The web service Design View gives a graphical, intuitive view of a web service and its operations. It also makes it easy to perform complex coding and design tasks. For more information on the Design View see Using Design View to Create Web Services.

Web Service Projects

You build web services within a web service project. A web service project corresponds to a J2EE web application with the addition of facets to support web services. You may build multiple web services within a single project.

For more information on applications and projects, see Applications and Projects.

The Web Service Class

The web service class is the core of your web service. It is an ordinary Java class (decorated with the @WebService annotation) that determines how your web service behaves, often through the use of one or more controls that contain the web service's application logic. You can think of a web service built on Workshop as a Java class which communicates with the outside world through XML messages. This documentation assumes you are familiar with Java programming.

You design a web service in the Workshop integrated development environment.

Methods and Callbacks

Your web service has a public interface that clients may call over the internet. This interface is made up of methods and callbacks. The methods that your web service exposes are called by clients; the callbacks are methods on the client that your web service calls to send information back to the client. These methods and callbacks are available over the internet because they are decorated with the @WebMethod annotation.

Within your web service code, you may also have non-public methods that are not exposed to clients. These methods perform internal functions in your web service. These methods are not decorated with @WebMethod.

The controls that your web service uses also expose methods and events. Your web service functions as a client of the control, calling its methods and implementing its event handlers.

Custom Controls

You can use custom controls in your web service to implement the application logic of your web service. Custom controls in turn use system controls to access enterprise resources such as databases, legacy applications, and other web services. In other words, your web service interacts with a custom control by calling its control methods and implementing event handlers for its control events, and the custom control calls control methods and implements event handlers for any system controls it uses.

Workshop provides system controls for connecting to common resources.

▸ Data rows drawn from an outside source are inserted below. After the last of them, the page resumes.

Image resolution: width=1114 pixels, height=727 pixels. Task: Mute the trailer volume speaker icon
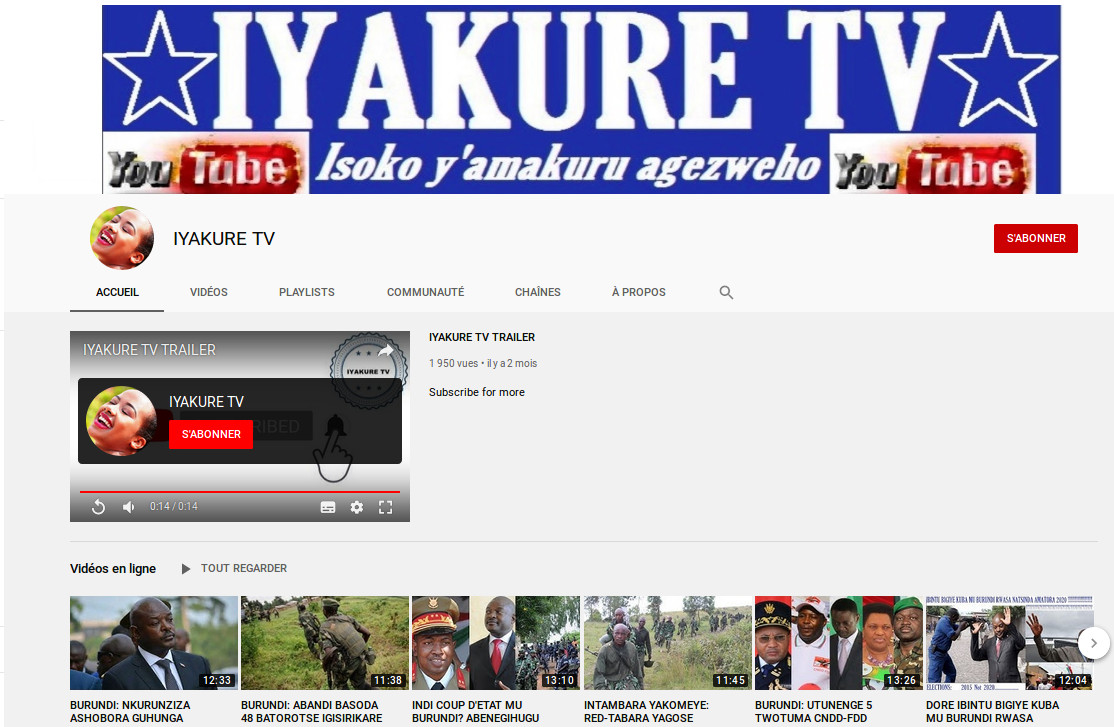[x=128, y=507]
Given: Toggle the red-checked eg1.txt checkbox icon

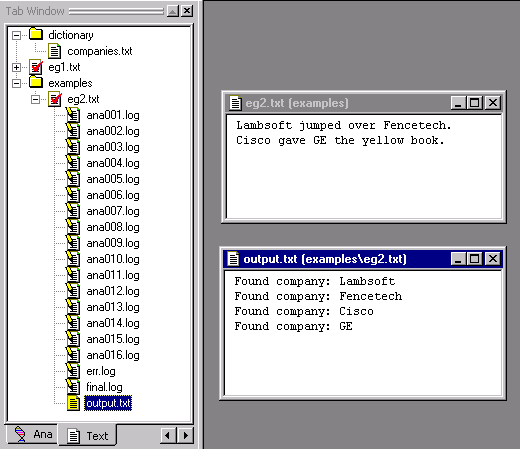Looking at the screenshot, I should (36, 67).

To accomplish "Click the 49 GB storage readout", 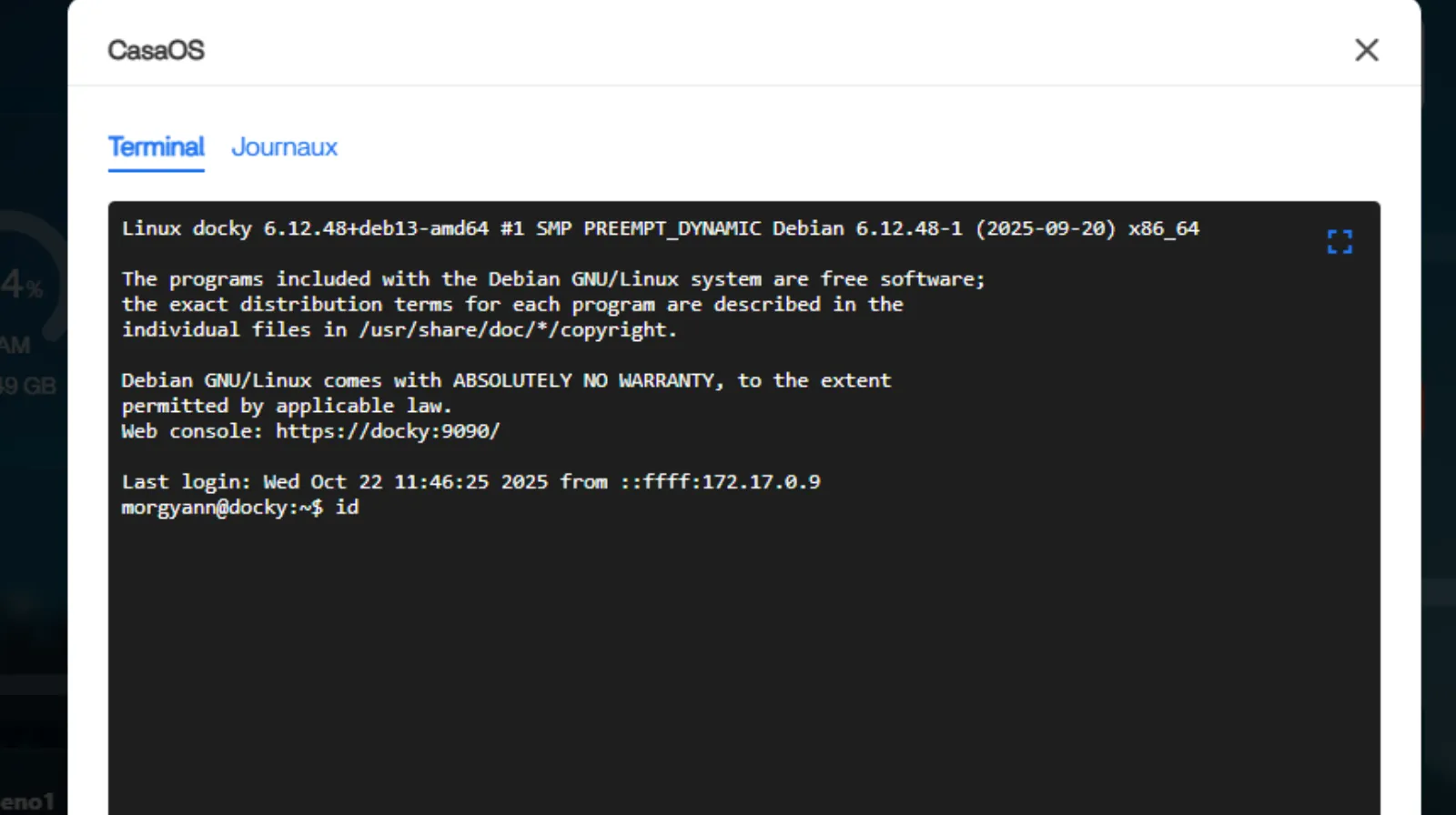I will click(x=27, y=386).
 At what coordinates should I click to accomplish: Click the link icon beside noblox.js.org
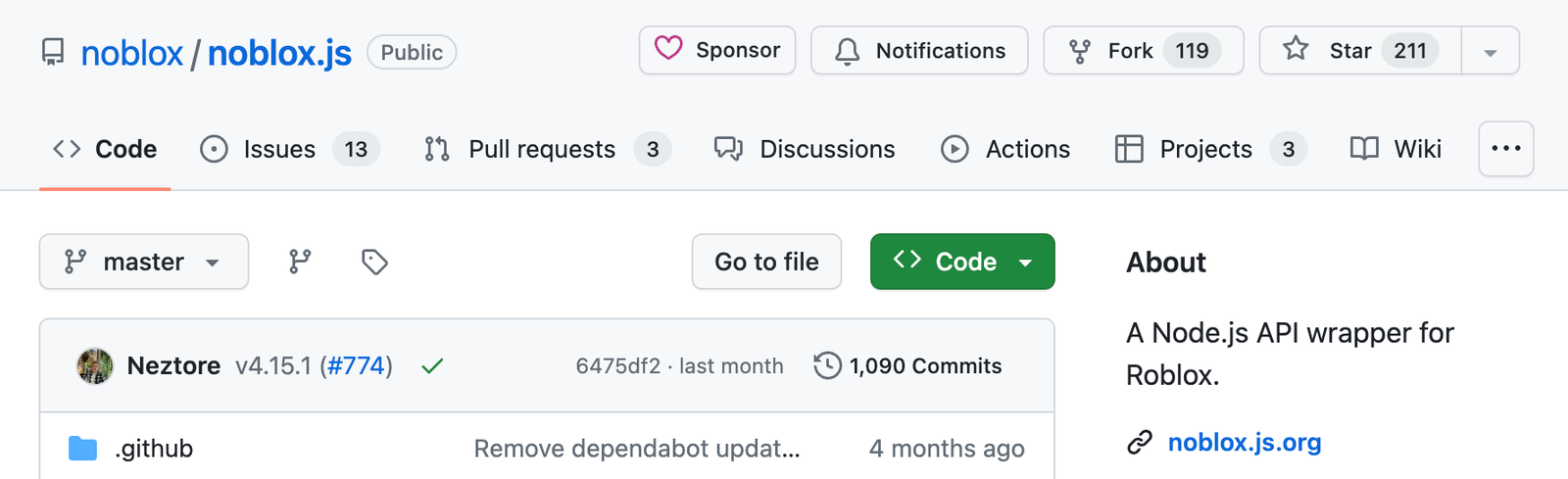(1140, 443)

The system controls provided with Workshop are:

For more information about system controls, see Using System Controls. For information on building custom controls, see Custom Controls.

Properties

Most of the elements that make up your web service-methods, callbacks, controls, and the web service itself-have properties that you can set to specify their characteristics. You can set properties in the Properties view in the Workshop IDE. Each element of your web service has one or more annotations, each with a set of attributes, corresponding to the element's properties in the Properties view. Properties are stored in your code as Java 5 annotations (beginning with @). You can also edit annotations directly in the code editor if you wish.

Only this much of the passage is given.